Steven Johnston, the Crown lawyer overseeing cases tied to COVID in Alberta, in his opening argument to the jury, said the accused trio effectively controlled Highway 4 at Coutts, where demonstrators parked dozens of semi-trailers, personal vehicles and farm equipment on the road.
“This trial is not about people’s personal feelings about COVID. This is not a trial about the right to protest. What it is about is that you simply can not obstruct the use of a highway in order to achieve a goal,” Mr. Johnston told the jury while speaking at a podium fashioned from a cardboard box.
The three men identified themselves as part of the leadership group at Coutts, made demands and issued directions, which resulted in disruptions on the highway, the lawyer said.
“The Crown does not allege that these men before you committed a single act of violence. What the Crown alleges is that they, as part of a larger group, interfered with the use of a large highway in Southern Alberta for approximately two weeks.”
The men may not have parked their vehicles on the highway, Mr. Johnston said, but they decided when vehicles could pass.
“These men directed the blockade,” he said. “Effectively they had gained a control valve on Highway 4.”
The three men are being tried together and their trial is scheduled to last three weeks.
Their case is separate from the four men charged with conspiracy to commit murder in relation to the protest at Coutts. In February, two of those four men pleaded guilty to lesser offences and the conspiracy to commit murder charges were dropped. A jury trial for the remaining two, Chris Carbert and Anthony Olienick, is scheduled for May. The pair are in remand.
Separately in Ontario, prosecutors are arguing Tamara Lich and Chris Barber worked together to organize the larger convoy that took over downtown Ottawa in early 2022.
In Lethbridge, the Crown called Jim Willett, who was the mayor of Coutts during the Canada-wide demonstrations, as its first witness. The former mayor testified that he approached the protesters at the start of the gathering and found confusion. “There was nobody to talk to.
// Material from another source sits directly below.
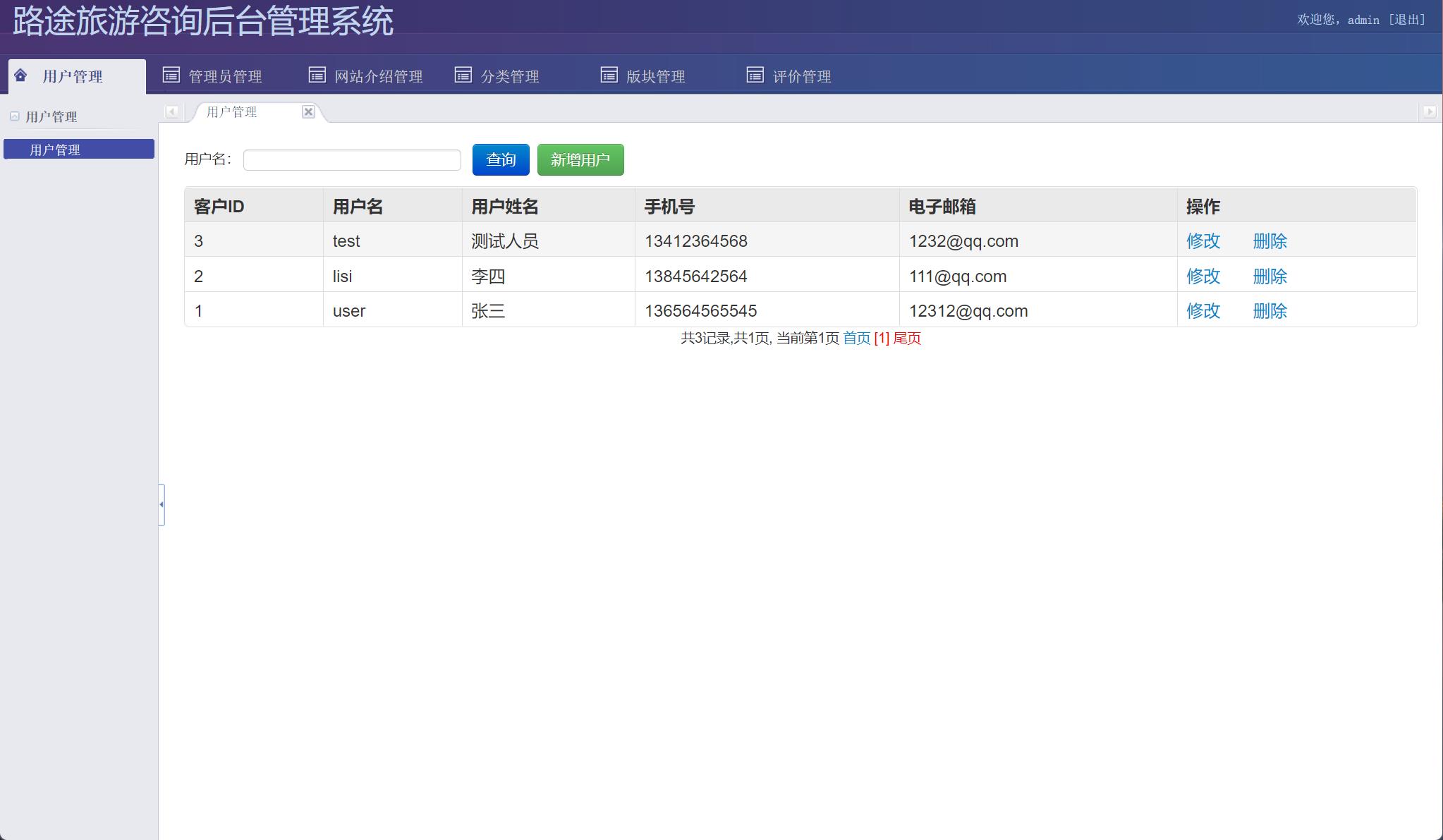The width and height of the screenshot is (1443, 840).
Task: Click the right arrow on the tab bar
Action: (1429, 111)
Nobody wearing a hat and saying: ‘I’m the leader,’” he said.
The Coutts protest started as a slow roll and evolved into a “tractor blockade,” the former mayor said. The demonstrators occasionally arranged the vehicles on the highway to allow some traffic to trickle through, Mr. Willett said.
Mr. Willett said on about Feb. 3 or 4, he entered Smugglers Saloon, a roadside tavern adjacent to Highway 4 which protesters used as their headquarters, seeking information on behalf of villagers. Mr. Willett said he asked who was in charge and protesters directed him to Mr. Van Herk. The pair spoke in a side room and Mr. Willett testified that Mr. Van Herk said he found it difficult to get people to follow directions.
The Crown played two videos, made during the protest, while questioning Mr. Willett. In one video, in which all three appear, Mr. Huigenbos called on Jason Kenney, who was then the premier of Alberta, and Prime Minister Justin Trudeau to “retract all provincial and federal mandates and emergency health measures.”
In another video, Mr. Huigenbos said the Coutts convoy would wrap the next day, as a result of the RCMP raid. Mr. Willett testified the protesters left after the video was posted.
Lawyers for the accused are expected to cross-examine Mr. Willett on Thursday.
Mr. Johnston said he also expects to call a handful of RCMP officers as witnesses, as well as a farmer with operations in the area.
During the protest, RCMP set up a checkpoint at Milk River, about 18 kilometres north of Coutts, to prevent the original protest site from swelling. A secondary protest, in turn, popped up at the police barricade.